··· Supplied passage

Newly Diagnosed with Glioblastoma,
Now What?
If someone you love was just diagnosed with glioblastoma — or if you just heard those words about yourself — this page is for you. You don't need a medical degree to be here. You don't need to have Googled anything yet. You just need to know that what you're feeling right now is completely valid, and that you are not alone. We're going to walk through what glioblastoma actually is, what the first few weeks typically look like, and what questions are worth asking. We'll tell you the hard things honestly, because you deserve that. And we'll tell you the hopeful things too, because there are real reasons for hope.
So what exactly is glioblastoma?
Glioblastoma — also called GBM or glioblastoma multiforme — is a type of brain cancer. It is a malignant (cancerous) grade 4 tumor. It starts in the brain itself, in cells called glial cells, which are the support system for your neurons. When those cells mutate and grow out of control, they form a tumor. GBM is the most aggressive form of brain tumor. It tends to grow quickly, and it has a way of sending tentacle-like extensions into the surrounding brain tissue, which makes it very difficult to remove completely with surgery.

······

Please explain, using the glioblastoma text above, why glioblastoma is very difficult to remove completely with surgery. Answer in one to three sentences.

··· Data under study

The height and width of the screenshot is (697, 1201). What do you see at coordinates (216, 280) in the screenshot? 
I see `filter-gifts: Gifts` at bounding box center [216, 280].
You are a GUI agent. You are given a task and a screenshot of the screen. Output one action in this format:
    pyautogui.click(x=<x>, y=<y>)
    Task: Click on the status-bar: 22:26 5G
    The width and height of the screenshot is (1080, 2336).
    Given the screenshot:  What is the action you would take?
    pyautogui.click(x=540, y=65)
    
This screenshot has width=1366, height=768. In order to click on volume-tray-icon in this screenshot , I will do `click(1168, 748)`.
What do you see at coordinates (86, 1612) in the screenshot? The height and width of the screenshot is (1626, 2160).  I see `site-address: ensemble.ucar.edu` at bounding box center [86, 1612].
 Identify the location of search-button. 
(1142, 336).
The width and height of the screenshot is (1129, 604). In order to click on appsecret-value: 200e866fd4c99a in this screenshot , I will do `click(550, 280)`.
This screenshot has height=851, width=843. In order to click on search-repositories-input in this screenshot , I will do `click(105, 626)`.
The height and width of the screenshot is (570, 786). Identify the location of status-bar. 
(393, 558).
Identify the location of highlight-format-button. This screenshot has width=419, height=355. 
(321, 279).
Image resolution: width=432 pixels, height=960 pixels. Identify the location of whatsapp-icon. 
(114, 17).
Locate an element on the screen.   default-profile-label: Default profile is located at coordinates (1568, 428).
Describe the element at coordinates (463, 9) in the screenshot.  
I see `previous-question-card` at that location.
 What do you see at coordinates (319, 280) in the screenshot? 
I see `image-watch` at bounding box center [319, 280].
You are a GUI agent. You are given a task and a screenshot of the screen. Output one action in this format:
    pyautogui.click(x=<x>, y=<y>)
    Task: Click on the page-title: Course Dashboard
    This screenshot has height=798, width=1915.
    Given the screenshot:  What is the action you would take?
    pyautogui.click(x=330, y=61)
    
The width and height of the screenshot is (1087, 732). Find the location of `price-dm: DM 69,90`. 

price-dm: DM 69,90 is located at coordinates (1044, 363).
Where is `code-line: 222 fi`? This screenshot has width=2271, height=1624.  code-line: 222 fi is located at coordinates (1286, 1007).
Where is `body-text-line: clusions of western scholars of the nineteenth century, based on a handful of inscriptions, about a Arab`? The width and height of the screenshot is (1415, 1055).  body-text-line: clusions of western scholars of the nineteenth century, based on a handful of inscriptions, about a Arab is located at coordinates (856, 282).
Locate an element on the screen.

······

Answer
Glioblastoma sends tentacle-like extensions into the surrounding brain tissue. That spreading growth is what makes it very difficult to remove completely with surgery.